Dans le sillage des bougnats auvergnats (commerce de vins et charbons) la migration se fera vers la capitale - et non vers Toulouse - où s’installe une véritable diaspora, terme encore employé aujourd’hui pour qualifier les Aveyronnais de Paris. Certes, le midi languedocien aura aussi ses expatriés rouergats (un bonus finalement pour la nouvelle région), dans le sillage cette fois des scieurs de long de l’Aubrac, appréciés comme charpentiers de marine en bord de Méditerranée. Et que dire de ceux qui émigrèrent aux Amériques, celle du Nord et du Sud avec l’Argentine? Bref, les Aveyronnais essaiment un peu partout où l’on sait louer leur attachement au travail, leur rigueur, leur force de caractère propre à ceux qui s’expatrient, en quittant leur vie chez les autres pour avoir quelque chose à eux. Sans jamais se départir de cette affection à leur terre d’origine, premier maillon d’une chaîne de solidarité toujours entretenue quel que soit l’endroit du monde.

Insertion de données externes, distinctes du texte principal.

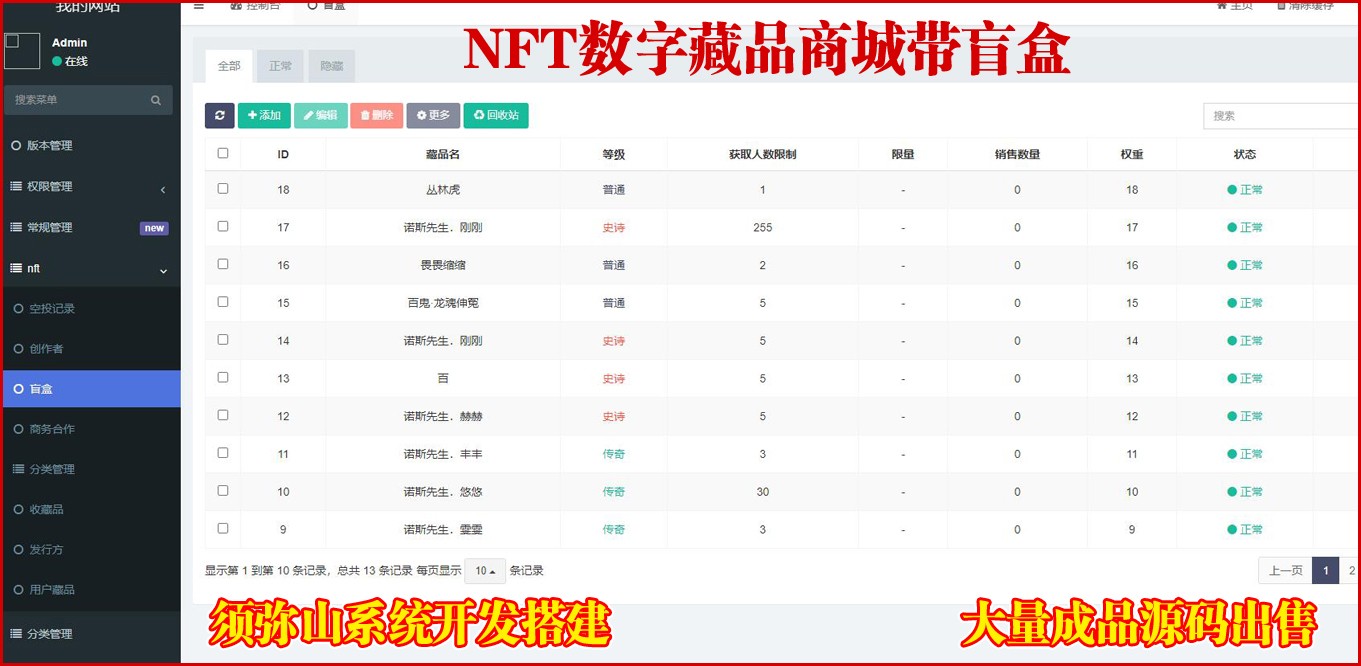Image resolution: width=1361 pixels, height=666 pixels.
Task: Toggle the select-all header checkbox
Action: pos(223,154)
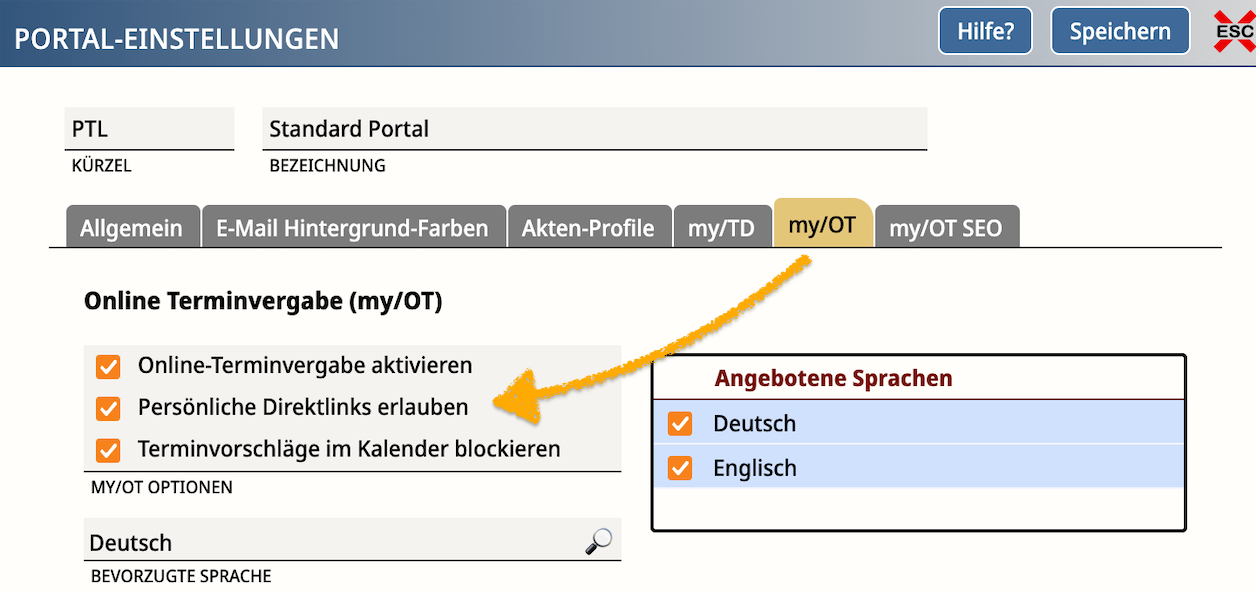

Prudence et anticonformisme

Rompre l’isolement par tous les moyens est une tendance forte. Qui se traduit aussi dans la capacité à vivre à sa façon les évolutions de la société. Ainsi, le département subira bien souvent les mutations du progrès, industriel ou agricole: c’est avec retard que la modernité se fait accepter par une population rétive à toute forme de changements synonyme d’aventure. C’est vrai en politique (le conservatisme prédomine), même si la gauche et le radicalisme ont eu de belles heures (dans les grandes villes du département) au milieu du XXe siècle en particulier. C’est vrai aussi en agriculture à l’ère du productivisme dès les années 50, l’Aveyron restant fidèle aux modèles défendus par les générations précédentes: vivre de peu sans rien devoir à personne. Prudents face à la marche du monde qui les entoure, les Aveyronnais garderont longtemps une capacité à se situer à contre-courant des événements dominants. Un non conformisme qui repoussera le Front populaire, fera émerger (1956) le poujadisme (Pierre Poujade, de La Bastide-l’Évêque), les luttes paysannes contre le camp militaire du Larzac... Et côté agriculture, la révélation de grands tribuns paysans au destin national -Raymond Lacombe, par exemple-qui défendent une «autre politique», conjugant humanité et progrès.

Qualités intactes

C’est un peu tout cela qui a façonné l’identité aveyronnaise au fil des générations: courage, obstination, liberté d’action et de pensée, humanisme, authenticité dans les rapports humains, faisant du travail une vertu cardinale et de la solidarité une ligne de conduite. En 1967, le préfet Denizot écrivait (1): «Les plus grandes chances de développement du Rouergue tiennent à ses ressources humaines, à l’énergie, à l’ingéniosité de ses habitants qu’on ne peut s’empêcher d’estimer et d’aimer, à leur âme fière et tenace, demeurée intacte durant des siècles d’isolement, à ces solides qualités qui viennent compenser les handicaps naturels de la région». Ce profil identitaire n’est donc pas un obstacle pour l’intégration de l’Aveyron. Plutôt un modèle à cultiver dans la future grande région.

(1)Cité dans L’Aveyron au XXe siècle, ouvrage sous la direction de Roger Béteille paru aux Éditions du Rouergue (1999).